Setiap ekor yang dikemas untuk perjalanan bukan sekadar komoditas. Di balik kotak kardus dan sirkulasi udara yang disesuaikan, tersimpan harapan agar semua tiba dengan selamat, disambut dengan baik, dan membawa keberkahan ke tempat yang baru. Ada niat baik yang tersembunyi dalam tiap tindakan. Karena setiap perbuatan, cepat atau lambat, akan kembali pada diri sendiri. Apa yang dilakukan hari ini, akan datang kembali entah dalam bentuk apa dan kapan.
![]() |
Ayam Cemani Ke Bojonegoro Dan Kandang Haur |
Ayam Cemani: Lebih dari Sekadar Warna Hitam
Ayam Cemani bukan unggas biasa. Warna hitam legam dari kepala hingga kuku kakinya menyiratkan karakter dan kekuatan. Lebih dari sekadar eksotisme, Ayam Cemani telah lama dipercaya membawa nilai spiritual, simbol kekuatan batin, dan daya tarik yang menyentuh sisi terdalam budaya Nusantara. Setiap ekornya menyimpan cerita. Bukan hanya soal bentuk atau harga, tetapi juga warisan—nilai, simbol, dan keyakinan yang terus hidup dari generasi ke generasi.
Setiap pengiriman Ayam Cemani bukan sekadar pertukaran barang. Ada kepercayaan yang terlibat. Ada rasa saling menghargai yang terbangun dari komunikasi yang jujur dan niat yang tidak dibuat-buat. Tidak perlu sorotan publik atau validasi dari luar. Cukup dengan menjaga proses agar tetap bersih, ikhlas, dan bermakna.
Dari Cibubur ke Bojonegoro dan Indramayu: Perjalanan yang Membawa Nilai
Tujuan pengiriman kali ini bukan kota besar yang penuh gemerlap, melainkan tempat-tempat yang menjaga kesederhanaan dan ketenangan. Bojonegoro dan Indramayu bukan hanya lokasi, tetapi ruang bagi benih kebaikan untuk tumbuh. Dan setiap langkah kecil menuju tempat-tempat ini adalah bagian dari perjalanan panjang yang telah dimulai sejak dulu—dengan tekad, dengan harapan, tanpa tergesa-gesa.

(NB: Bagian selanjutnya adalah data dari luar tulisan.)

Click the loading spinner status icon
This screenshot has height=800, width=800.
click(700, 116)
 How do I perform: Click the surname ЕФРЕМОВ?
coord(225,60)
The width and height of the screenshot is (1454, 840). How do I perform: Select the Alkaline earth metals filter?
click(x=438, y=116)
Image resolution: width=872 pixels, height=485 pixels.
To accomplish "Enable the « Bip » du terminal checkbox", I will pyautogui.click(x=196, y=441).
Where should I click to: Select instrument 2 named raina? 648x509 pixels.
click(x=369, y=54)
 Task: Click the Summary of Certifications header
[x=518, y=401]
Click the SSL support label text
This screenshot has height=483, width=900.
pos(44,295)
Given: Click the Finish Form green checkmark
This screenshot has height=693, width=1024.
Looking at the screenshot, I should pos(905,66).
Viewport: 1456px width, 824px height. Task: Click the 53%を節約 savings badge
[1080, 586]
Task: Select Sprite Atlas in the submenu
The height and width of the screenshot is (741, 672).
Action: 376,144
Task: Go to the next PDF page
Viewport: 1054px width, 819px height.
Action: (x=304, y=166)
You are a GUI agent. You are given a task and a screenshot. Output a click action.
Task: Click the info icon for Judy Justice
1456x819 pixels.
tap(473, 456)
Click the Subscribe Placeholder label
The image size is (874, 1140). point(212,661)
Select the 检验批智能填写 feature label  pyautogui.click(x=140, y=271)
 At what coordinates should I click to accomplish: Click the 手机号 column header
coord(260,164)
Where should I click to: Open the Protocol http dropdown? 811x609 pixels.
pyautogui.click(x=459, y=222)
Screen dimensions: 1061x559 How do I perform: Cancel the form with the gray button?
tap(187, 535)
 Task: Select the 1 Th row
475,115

Tak perlu pengakuan. Tak perlu janji-janji kosong. Niat baik tidak perlu panggung. Ia berjalan sendiri, diam-diam, tapi pasti. Yang terpenting bukan seberapa cepat hasil datang, tapi seberapa dalam jejak yang ditinggalkan.
Segala yang Ditanam Akan Kembali
Dalam hidup, tidak ada yang benar-benar hilang. Apa yang dilakukan dengan tulus akan menemukan jalannya untuk kembali, dalam bentuk yang tak selalu bisa diprediksi. Mungkin lewat pertemuan baru. Mungkin lewat kepercayaan yang datang tiba-tiba. Atau mungkin hanya lewat ketenangan batin yang tak bisa dibeli.
Setiap tindakan adalah benih. Jika hari ini masih belum terlihat hasilnya, bukan berarti sia-sia. Ia hanya sedang tumbuh di bawah permukaan. Dan ketika saatnya tiba, yang dituai bukan hanya buah, tapi juga pelajaran.
Untuk yang hari ini sedang menanam—lanjutkan. Untuk yang sedang menunggu hasil—bersabarlah. Untuk yang sedang menuai—semoga terus diberikan kekuatan untuk berbagi. Karena dalam berbagi, keberkahan justru dilipatgandakan.
Terima Kasih yang Tak Terucap Tapi Terasa
Ucapan terima kasih bukan hanya keluar dari mulut, tapi dari tindakan yang nyata. Terima kasih kepada yang percaya, bahkan ketika belum pernah bertemu. Terima kasih kepada yang menjaga hubungan, meski tak selalu ada urusan. Terima kasih kepada yang tidak bertanya "untuk apa?", tapi tetap mendukung.
Perjalanan ini belum selesai. Dan mungkin tidak akan pernah benar-benar selesai. Karena selama masih ada niat baik, selama masih ada tangan yang terbuka untuk memberi dan hati yang terbuka untuk menerima, langkah akan terus berjalan.